Mohon tunggu...
Amidi
Amidi Mohon Tunggu... Dosen - bidang Ekonomi

Dosen dan Pengamat Ekonomi

Selanjutnya

Tutup

Entrepreneur Pilihan

Mencermati Survei BI: Uang Masyarakat Miskin Habis untuk Cicilan

11 September 2024   19:04 Diperbarui: 11 September 2024   19:06 42
+
Laporkan Konten
Laporkan Akun
Kompasiana adalah platform blog. Konten ini menjadi tanggung jawab bloger dan tidak mewakili pandangan redaksi Kompas.
Lihat foto
Entrepreneur. Sumber ilustrasi: FREEPIK/Jcomp

Oleh Amidi



Hasil survei Bank Indonesia (BI) menunjukkan bahwa  masyarakat kelompok pengeluaran Rp. 1 juta sampai Rp. 3 juta per bulan  menurun pada Agustus 2024, namun pembayaran cicilan untuk  kelompok ini justru naik. (cnbcIndonesia.com,  9 September 2024).


Rasio pengeluaran untuk cicilan masyarakat kelas (ekonomi) menengah dan bawah ini secara umum terus mengalami kenaikan. Dengan kata lain, sebagian besar dari pendapatan atau penghasilan mereka "terkuras" untuk membayar cicilan.

 

Tiada Hari Tanpa Cicilan.

Bila di simak, di kalangan kelas menengah dan bawah tersebut,      sebagian besar mempunyai cicilan, dengan kata lain, sebagian besar dari mereka membeli dengan cara kredit. Pembelian secara kredit tersebut dilakukan mereka, tidak hanya untuk memenuhi kebutuhan sekunder-nya saja, seperti membeli kendaraan, rumah, barang elektronik dan lainnya, tetapi untuk memenuhi kebutuhan primer atau untuk membeli barang sandang, seperti pakaian pun terkadang mereka membeli-nya dengan cara kredit. Misalnya, ada pedagang keliling yang menawarkan pakaian kepada emak-emak, yang bisa dibeli dengan  kredit.
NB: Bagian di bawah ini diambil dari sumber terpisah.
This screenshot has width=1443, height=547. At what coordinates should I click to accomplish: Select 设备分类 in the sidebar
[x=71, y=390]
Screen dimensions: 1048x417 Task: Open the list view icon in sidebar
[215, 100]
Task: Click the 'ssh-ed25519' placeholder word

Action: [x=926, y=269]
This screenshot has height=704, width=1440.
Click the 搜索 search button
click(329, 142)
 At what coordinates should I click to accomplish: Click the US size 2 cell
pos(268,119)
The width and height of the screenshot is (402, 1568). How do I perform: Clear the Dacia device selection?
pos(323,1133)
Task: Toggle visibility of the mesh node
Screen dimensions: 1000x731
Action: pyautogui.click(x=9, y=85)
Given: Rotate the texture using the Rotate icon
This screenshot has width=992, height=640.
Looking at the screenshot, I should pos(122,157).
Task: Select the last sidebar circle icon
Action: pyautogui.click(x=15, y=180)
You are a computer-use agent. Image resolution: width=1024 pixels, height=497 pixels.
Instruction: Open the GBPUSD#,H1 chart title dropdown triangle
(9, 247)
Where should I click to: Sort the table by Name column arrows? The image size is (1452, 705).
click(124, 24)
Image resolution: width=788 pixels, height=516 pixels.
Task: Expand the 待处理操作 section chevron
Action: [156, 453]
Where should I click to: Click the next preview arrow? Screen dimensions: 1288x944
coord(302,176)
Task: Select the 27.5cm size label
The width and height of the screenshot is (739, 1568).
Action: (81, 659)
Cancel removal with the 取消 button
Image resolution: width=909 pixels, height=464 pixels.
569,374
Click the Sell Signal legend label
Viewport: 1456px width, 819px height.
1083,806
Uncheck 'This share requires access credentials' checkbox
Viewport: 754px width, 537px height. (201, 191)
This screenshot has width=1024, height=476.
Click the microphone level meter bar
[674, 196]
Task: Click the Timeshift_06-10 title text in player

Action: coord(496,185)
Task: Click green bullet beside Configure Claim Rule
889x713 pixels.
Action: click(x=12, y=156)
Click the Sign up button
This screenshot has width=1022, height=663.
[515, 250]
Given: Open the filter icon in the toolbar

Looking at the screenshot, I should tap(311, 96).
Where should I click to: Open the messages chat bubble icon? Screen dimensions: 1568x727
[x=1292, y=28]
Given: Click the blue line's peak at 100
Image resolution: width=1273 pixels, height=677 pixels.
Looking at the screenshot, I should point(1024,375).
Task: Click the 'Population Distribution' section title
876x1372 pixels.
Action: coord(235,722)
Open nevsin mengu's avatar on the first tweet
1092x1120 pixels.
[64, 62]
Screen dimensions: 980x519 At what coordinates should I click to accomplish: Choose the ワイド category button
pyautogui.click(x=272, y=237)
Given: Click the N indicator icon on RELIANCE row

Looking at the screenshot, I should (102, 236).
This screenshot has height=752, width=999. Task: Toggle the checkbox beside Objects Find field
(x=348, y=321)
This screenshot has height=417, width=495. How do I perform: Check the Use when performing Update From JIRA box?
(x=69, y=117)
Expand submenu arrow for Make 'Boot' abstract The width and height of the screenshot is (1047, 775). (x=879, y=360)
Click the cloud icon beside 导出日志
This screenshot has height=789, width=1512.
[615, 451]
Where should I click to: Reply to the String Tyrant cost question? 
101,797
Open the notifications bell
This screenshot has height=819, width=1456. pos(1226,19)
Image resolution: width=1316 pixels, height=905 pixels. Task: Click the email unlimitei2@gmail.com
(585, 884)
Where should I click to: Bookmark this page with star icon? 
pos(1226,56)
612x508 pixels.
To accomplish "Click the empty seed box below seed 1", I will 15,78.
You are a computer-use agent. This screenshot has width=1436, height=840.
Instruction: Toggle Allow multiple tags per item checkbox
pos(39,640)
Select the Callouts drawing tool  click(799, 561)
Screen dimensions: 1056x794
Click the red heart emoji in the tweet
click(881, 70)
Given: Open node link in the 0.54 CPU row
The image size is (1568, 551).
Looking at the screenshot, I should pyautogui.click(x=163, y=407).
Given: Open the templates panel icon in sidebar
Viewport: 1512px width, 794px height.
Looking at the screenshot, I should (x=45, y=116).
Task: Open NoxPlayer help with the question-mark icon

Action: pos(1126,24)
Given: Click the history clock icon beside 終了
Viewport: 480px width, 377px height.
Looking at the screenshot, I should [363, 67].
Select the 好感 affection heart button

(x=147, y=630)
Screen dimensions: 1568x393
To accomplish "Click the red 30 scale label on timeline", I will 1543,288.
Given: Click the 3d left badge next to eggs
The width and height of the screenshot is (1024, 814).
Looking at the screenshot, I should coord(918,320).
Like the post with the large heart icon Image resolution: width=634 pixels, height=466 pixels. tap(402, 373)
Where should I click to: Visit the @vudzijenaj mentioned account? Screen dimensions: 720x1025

Lebih miris lagi, bahwa kepala keluarga kelas menengah dan bawah tersebut, memiliki lebih dari dua cicilan, ada yang harus mencicil untuk tiga pembelian barang, ada yang harus mencicil untuk empat pembelian barang dan seterusnya. Bagi pegawai/karyawan, terkadang, pada saat akan gajian atau akan menerima gaji,  mereka hanya menerima sebagian kecil dari gaji-nya bahkan ada yang hanya tinggal menanda tangani slip gaji saja, karena jumlah gaji yang harus diterima-nya habis untuk membayar cicilan. Dalam hal ini, terkadang tidak sedikit mereka yang harus "nombok" karena  gaji-nya yang akan diterima-nya tidak mencukupi untuk membayar cicilan.

Fenomena ini sudah melanda kebanyakan anak negeri ini dan bukan terjadi baru-baru ini saja, sehingga tidak berlebihan kalau dikatakan; "tiada hari tanpa cicilan". Mereka, terkadang sudah tidak memikirkan atau tidak menghiraukan lagi kalau mereka sebentar lagi akan menerima gaji atau dikalangan mereka ini, sudah tidak kenal lagi tanggal muda dan tanggal tua (sama saja). Tanggal muda, suatu istilah tanggal pada saat mereka akan menerima gaji (bebebrapa hari dari tanggal mereka menerima gaji) dan tanggal tua, suatu istilah tanggal mendekati akhir bulan (beberapa hari sebelum berakhirnya bulan).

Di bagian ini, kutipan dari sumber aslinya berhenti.